_ACTIVITY_
Every record here should be printed again exactly.

### DATASET EXTRACT

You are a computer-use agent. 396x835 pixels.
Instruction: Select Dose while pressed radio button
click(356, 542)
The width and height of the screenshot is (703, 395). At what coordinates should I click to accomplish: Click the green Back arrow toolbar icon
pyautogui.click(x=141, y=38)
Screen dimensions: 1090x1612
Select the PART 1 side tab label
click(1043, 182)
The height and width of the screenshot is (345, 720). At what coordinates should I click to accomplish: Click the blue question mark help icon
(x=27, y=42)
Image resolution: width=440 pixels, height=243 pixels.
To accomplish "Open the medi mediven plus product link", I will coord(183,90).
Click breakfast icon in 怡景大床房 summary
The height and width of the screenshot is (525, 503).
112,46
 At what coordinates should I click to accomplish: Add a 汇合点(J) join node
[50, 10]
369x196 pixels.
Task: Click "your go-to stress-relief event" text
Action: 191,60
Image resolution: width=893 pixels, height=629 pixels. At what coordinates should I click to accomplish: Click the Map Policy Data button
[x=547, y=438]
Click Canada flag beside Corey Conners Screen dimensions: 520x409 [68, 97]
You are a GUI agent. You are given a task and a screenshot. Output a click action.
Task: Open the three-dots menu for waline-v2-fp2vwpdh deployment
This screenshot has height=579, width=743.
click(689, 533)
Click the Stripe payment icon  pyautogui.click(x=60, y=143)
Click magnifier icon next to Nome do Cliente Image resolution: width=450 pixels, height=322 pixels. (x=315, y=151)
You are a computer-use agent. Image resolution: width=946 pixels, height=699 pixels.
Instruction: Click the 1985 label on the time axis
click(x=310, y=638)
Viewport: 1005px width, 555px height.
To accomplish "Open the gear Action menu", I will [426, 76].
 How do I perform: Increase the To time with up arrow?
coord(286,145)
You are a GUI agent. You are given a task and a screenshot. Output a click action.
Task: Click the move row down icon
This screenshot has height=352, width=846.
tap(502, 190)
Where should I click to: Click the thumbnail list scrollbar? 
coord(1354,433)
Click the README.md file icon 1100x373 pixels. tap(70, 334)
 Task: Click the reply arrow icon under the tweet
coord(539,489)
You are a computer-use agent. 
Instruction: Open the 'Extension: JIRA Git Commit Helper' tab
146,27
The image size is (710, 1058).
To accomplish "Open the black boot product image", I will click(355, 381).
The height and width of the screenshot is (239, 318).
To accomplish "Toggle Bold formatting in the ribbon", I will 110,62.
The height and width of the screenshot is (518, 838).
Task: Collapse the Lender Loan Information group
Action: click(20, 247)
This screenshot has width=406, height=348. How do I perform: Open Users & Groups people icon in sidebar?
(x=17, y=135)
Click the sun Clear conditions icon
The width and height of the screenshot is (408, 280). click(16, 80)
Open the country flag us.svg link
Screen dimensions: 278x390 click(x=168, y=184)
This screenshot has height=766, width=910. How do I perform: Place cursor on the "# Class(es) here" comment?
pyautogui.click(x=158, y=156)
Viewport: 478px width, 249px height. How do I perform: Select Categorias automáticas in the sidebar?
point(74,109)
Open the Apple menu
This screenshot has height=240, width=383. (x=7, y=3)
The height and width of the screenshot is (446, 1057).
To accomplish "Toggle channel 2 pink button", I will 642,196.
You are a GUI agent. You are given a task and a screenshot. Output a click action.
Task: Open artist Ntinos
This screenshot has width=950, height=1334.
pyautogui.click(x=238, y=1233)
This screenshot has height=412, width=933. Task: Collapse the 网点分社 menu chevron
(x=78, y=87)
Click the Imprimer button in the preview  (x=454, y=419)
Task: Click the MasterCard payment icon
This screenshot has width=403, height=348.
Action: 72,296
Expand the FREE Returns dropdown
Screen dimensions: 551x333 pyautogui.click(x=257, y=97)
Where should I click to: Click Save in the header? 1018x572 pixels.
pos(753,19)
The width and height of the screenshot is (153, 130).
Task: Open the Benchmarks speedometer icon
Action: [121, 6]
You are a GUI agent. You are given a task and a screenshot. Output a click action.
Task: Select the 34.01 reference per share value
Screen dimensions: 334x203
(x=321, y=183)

######

_ANSWER SPACE_
You are a computer-use agent. 396x835 pixels.
Instruction: Select Dose while pressed radio button
click(356, 542)
The width and height of the screenshot is (703, 395). At what coordinates should I click to accomplish: Click the green Back arrow toolbar icon
pyautogui.click(x=141, y=38)
Screen dimensions: 1090x1612
Select the PART 1 side tab label
click(1043, 182)
The height and width of the screenshot is (345, 720). At what coordinates should I click to accomplish: Click the blue question mark help icon
(x=27, y=42)
Image resolution: width=440 pixels, height=243 pixels.
To accomplish "Open the medi mediven plus product link", I will coord(183,90).
Click breakfast icon in 怡景大床房 summary
The height and width of the screenshot is (525, 503).
112,46
 At what coordinates should I click to accomplish: Add a 汇合点(J) join node
[50, 10]
369x196 pixels.
Task: Click "your go-to stress-relief event" text
Action: 191,60
Image resolution: width=893 pixels, height=629 pixels. At what coordinates should I click to accomplish: Click the Map Policy Data button
[x=547, y=438]
Click Canada flag beside Corey Conners Screen dimensions: 520x409 [68, 97]
You are a GUI agent. You are given a task and a screenshot. Output a click action.
Task: Open the three-dots menu for waline-v2-fp2vwpdh deployment
This screenshot has height=579, width=743.
click(689, 533)
Click the Stripe payment icon  pyautogui.click(x=60, y=143)
Click magnifier icon next to Nome do Cliente Image resolution: width=450 pixels, height=322 pixels. (x=315, y=151)
You are a computer-use agent. Image resolution: width=946 pixels, height=699 pixels.
Instruction: Click the 1985 label on the time axis
click(x=310, y=638)
Viewport: 1005px width, 555px height.
To accomplish "Open the gear Action menu", I will [426, 76].
 How do I perform: Increase the To time with up arrow?
coord(286,145)
You are a GUI agent. You are given a task and a screenshot. Output a click action.
Task: Click the move row down icon
This screenshot has height=352, width=846.
tap(502, 190)
Where should I click to: Click the thumbnail list scrollbar? 
coord(1354,433)
Click the README.md file icon 1100x373 pixels. tap(70, 334)
 Task: Click the reply arrow icon under the tweet
coord(539,489)
You are a computer-use agent. 
Instruction: Open the 'Extension: JIRA Git Commit Helper' tab
146,27
The image size is (710, 1058).
To accomplish "Open the black boot product image", I will click(355, 381).
The height and width of the screenshot is (239, 318).
To accomplish "Toggle Bold formatting in the ribbon", I will 110,62.
The height and width of the screenshot is (518, 838).
Task: Collapse the Lender Loan Information group
Action: click(20, 247)
This screenshot has width=406, height=348. How do I perform: Open Users & Groups people icon in sidebar?
(x=17, y=135)
Click the sun Clear conditions icon
The width and height of the screenshot is (408, 280). click(16, 80)
Open the country flag us.svg link
Screen dimensions: 278x390 click(x=168, y=184)
This screenshot has height=766, width=910. How do I perform: Place cursor on the "# Class(es) here" comment?
pyautogui.click(x=158, y=156)
Viewport: 478px width, 249px height. How do I perform: Select Categorias automáticas in the sidebar?
point(74,109)
Open the Apple menu
This screenshot has height=240, width=383. (x=7, y=3)
The height and width of the screenshot is (446, 1057).
To accomplish "Toggle channel 2 pink button", I will 642,196.
You are a GUI agent. You are given a task and a screenshot. Output a click action.
Task: Open artist Ntinos
This screenshot has width=950, height=1334.
pyautogui.click(x=238, y=1233)
This screenshot has height=412, width=933. Task: Collapse the 网点分社 menu chevron
(x=78, y=87)
Click the Imprimer button in the preview  (x=454, y=419)
Task: Click the MasterCard payment icon
This screenshot has width=403, height=348.
Action: 72,296
Expand the FREE Returns dropdown
Screen dimensions: 551x333 pyautogui.click(x=257, y=97)
Where should I click to: Click Save in the header? 1018x572 pixels.
pos(753,19)
The width and height of the screenshot is (153, 130).
Task: Open the Benchmarks speedometer icon
Action: [121, 6]
You are a GUI agent. You are given a task and a screenshot. Output a click action.
Task: Select the 34.01 reference per share value
Screen dimensions: 334x203
(x=321, y=183)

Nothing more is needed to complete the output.